:: TASK MATERIAL ::

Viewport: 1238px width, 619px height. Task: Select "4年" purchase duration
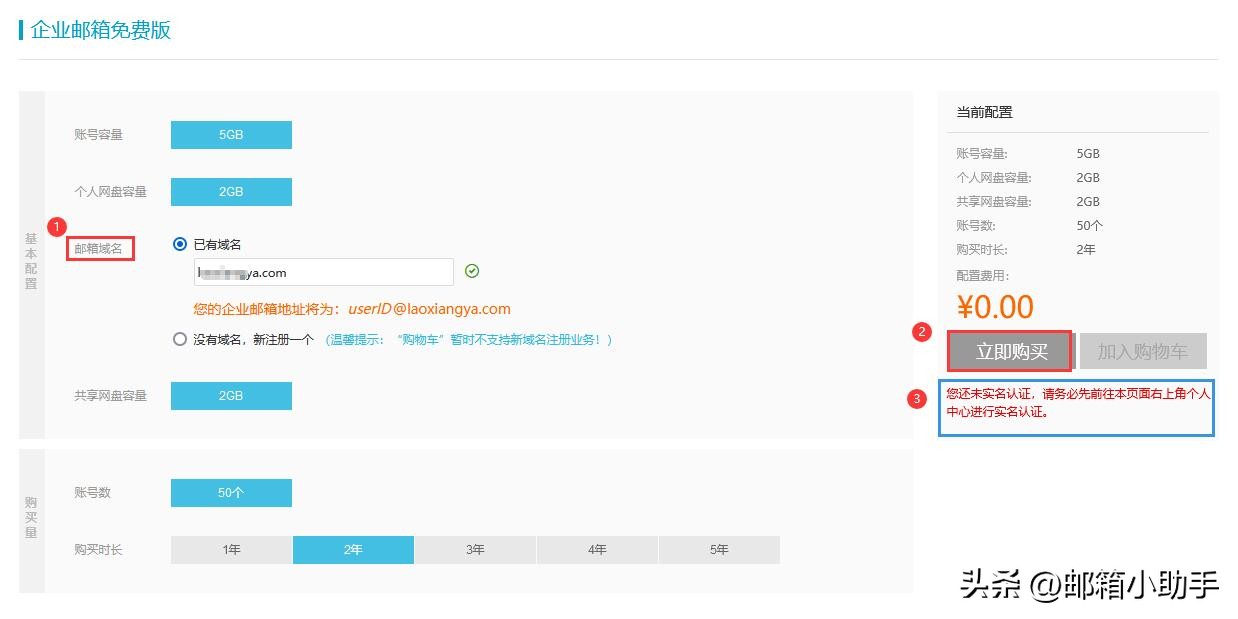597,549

:::
:: TASK MATERIAL ::

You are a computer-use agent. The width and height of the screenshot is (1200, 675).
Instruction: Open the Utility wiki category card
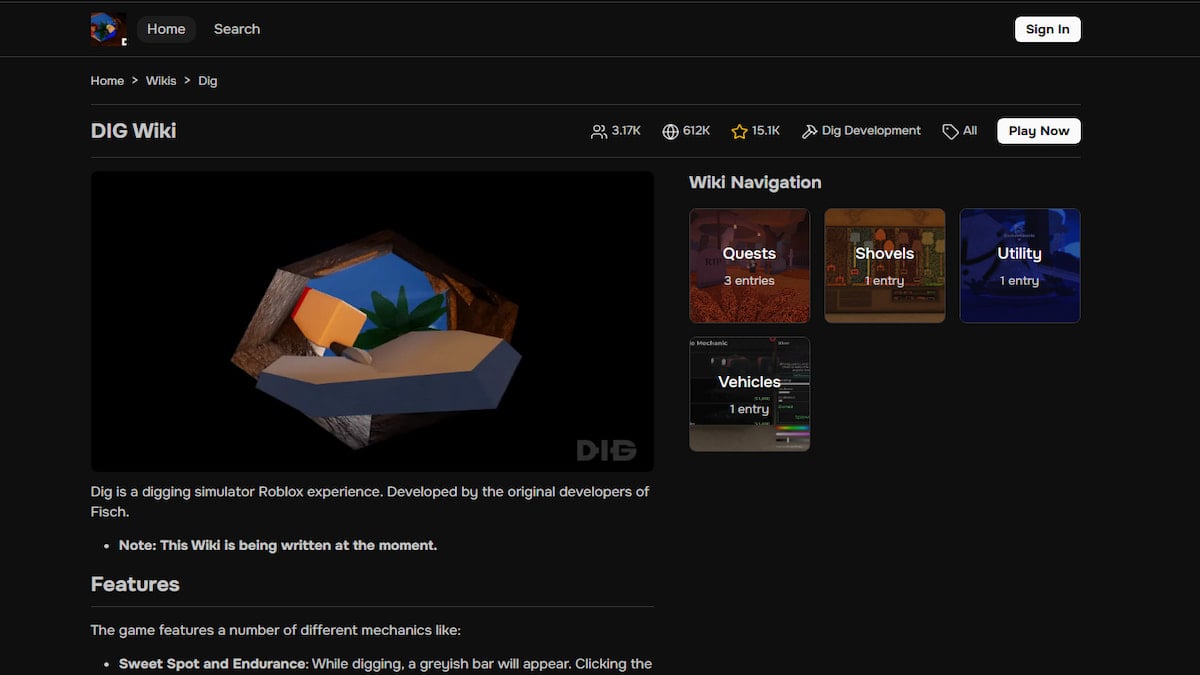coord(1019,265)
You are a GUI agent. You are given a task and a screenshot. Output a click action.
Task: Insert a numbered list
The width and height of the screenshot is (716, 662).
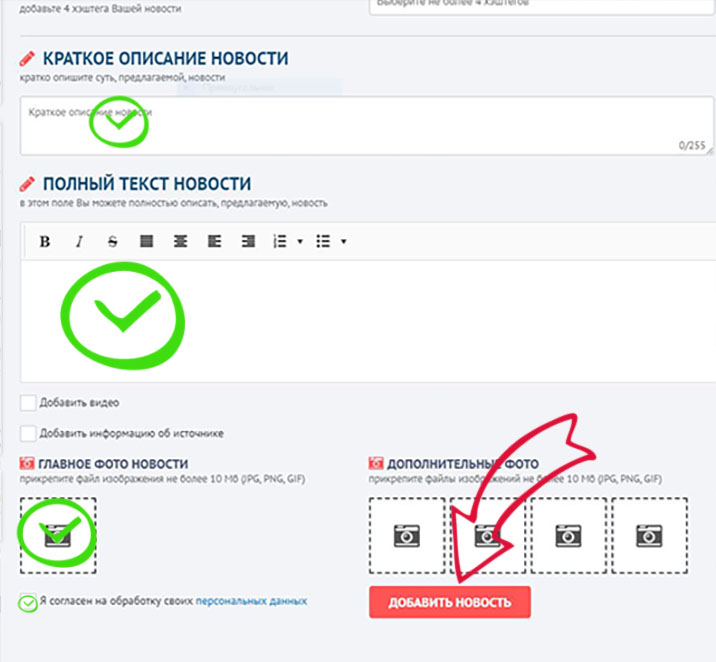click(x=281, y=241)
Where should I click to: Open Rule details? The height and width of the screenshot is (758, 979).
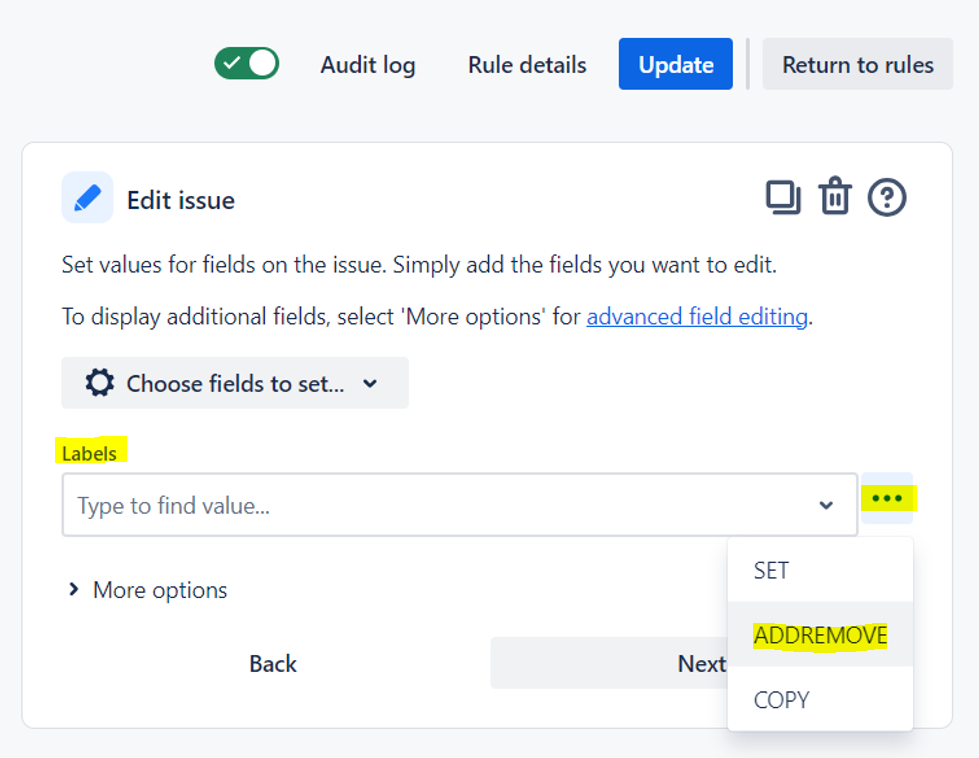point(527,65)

:::

WHAT THE EXERCISE ASKS ::
Check each line above for the string "agent" and show the ones that have it.

OUTPUT BELOW ::
You are a computer-use agent. The width and height of the screenshot is (1200, 675).
You are a GUI agent. You are given a task and a screenshot. Output a click action.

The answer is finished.